**Your objective:** Show each line of the material that contains the string "image". Case counts.
====== Listing ======
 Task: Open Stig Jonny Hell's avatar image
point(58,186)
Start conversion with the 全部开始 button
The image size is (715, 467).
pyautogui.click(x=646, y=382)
======
**Task answer:**
 Task: Open Stig Jonny Hell's avatar image
The image size is (715, 467).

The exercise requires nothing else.